Cannabis in Delaware is illegal for recreational use, though decriminalized for possession of small amounts. Medical use of cannabis is permitted for adult patients with certain serious illnesses.

Medical cannabis (2011)
In May 2011, Governor Jack Markell signed legislation allowing patients 18 and older with "certain serious or debilitating conditions" to use cannabis, and possess up to six ounces. Qualifying conditions include "cancer; Alzheimer's disease; post-traumatic stress disorder; and conditions that cause intractable nausea, severe pain or seizures, among other illnesses." In addition to having a qualifying condition, patients must obtain a card for a $125 fee, and the card must be renewed once a year. Delaware Division of Public Health data on patients who received marijuana cards in 2015 showed that the primary medical conditions being treated for cardholders were pain (36.3%), muscle spasms (21.6%), and cancer (9.3%).

The first medical marijuana clinic in Delaware opened in Wilmington in June 2015. As of that date, some 340 Delaware residents held cards from the Delaware Health and Social Services, allowing them to purchase marijuana in order to treat their medical conditions. However, as of 2016, medical-marijuana cardholders still struggled to obtain the drug, with many being forced to pay very high prices, to buy the drug on the street, or to drive very long distances to obtain the drug.

The medical marijuana legislation provided that all three of the state's counties – New Castle, Kent, and Sussex – must have a Compassion Center by January 1, 2013. However, only a single facility (the Wilmington facility in New Castle County) had opened as of 2016.

Decriminalization (2015)
In June 2015, Governor Markell signed legislation decriminalizing the possession of one ounce or less of marijuana by adults. Possession of marijuana remains a civil infraction that carries a $100 fine. The bill passed along party lines, with no Republican member of the House or Senate voting in support of the bill. Under the legislation, it remains illegal for minors (persons under age 21) to possess cannabis. Additionally, smoking cannabis "in a moving vehicle, in public areas, or outdoors on private property within  of a street, sidewalk or other area accessible to the public" is also a misdemeanor.

The decriminalization bill took effect in December 2015.

Legalization proposals
There have been a few attempts to legalize marijuana in Delaware, starting in 2017 by State Rep. Helene Keeley, but such bills failed to receive the required number of votes in the Delaware legislature. Some Democratic colleagues abstained from the vote, citing concerns over the bill's cost.

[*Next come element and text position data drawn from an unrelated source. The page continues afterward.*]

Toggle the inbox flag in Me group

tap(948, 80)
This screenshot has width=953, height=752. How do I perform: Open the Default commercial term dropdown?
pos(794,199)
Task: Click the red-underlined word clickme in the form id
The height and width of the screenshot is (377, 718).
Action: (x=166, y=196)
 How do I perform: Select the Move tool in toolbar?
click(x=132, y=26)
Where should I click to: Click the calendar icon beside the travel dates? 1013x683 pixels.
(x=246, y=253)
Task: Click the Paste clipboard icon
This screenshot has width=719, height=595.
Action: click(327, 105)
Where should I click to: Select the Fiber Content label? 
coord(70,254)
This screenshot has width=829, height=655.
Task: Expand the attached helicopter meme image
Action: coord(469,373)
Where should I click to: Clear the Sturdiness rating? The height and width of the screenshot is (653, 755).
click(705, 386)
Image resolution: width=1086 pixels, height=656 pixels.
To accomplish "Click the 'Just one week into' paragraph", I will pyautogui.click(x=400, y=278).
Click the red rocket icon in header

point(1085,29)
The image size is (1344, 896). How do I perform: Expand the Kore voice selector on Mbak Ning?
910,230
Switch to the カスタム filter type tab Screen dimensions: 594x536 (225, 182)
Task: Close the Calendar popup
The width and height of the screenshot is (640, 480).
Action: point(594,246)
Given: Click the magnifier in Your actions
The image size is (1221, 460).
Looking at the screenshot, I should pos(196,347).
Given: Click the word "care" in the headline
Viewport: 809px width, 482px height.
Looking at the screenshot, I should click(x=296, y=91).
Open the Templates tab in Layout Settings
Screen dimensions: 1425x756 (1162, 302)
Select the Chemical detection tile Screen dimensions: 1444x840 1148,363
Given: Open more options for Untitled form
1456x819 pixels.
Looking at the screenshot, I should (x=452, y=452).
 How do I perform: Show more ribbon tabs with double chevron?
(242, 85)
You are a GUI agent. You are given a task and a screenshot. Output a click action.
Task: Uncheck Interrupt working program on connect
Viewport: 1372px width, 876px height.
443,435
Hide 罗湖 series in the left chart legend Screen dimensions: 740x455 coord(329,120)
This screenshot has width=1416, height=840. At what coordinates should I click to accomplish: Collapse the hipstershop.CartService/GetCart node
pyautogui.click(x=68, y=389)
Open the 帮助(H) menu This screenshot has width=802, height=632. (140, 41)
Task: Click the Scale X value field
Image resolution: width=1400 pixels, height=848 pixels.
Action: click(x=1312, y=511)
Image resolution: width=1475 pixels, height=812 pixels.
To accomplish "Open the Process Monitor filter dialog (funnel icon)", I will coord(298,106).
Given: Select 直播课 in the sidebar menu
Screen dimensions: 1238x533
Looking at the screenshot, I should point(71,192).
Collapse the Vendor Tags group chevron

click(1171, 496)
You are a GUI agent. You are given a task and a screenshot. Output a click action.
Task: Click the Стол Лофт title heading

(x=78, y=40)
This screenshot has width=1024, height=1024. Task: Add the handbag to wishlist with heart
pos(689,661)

The most recent push to legalize Recreational marijuana in Delaware was picked up by State Rep. Ed Osienski, who attempted to get a bill passed during the 2020 general assembly session, but failed due to a lack of votes and because of the COVID-19 pandemic. Osienski reworked the bill to introduce it during the 2021 legislative session. Some of those changes included adding a 'social equity' and microbusiness license, through which Osienski says "they’ll get some additional help with applying and some reduction in fees."

2022 Delaware General Assembly passage 
In May 2022, the Delaware General Assembly formally passed a bill on "cannabis or marijuana legalization implementation". On May 24, 2022, the Governor of Delaware, John Carney, vetoed the bill. On June 7, the Delaware House of Representatives voted to uphold the governor’s veto.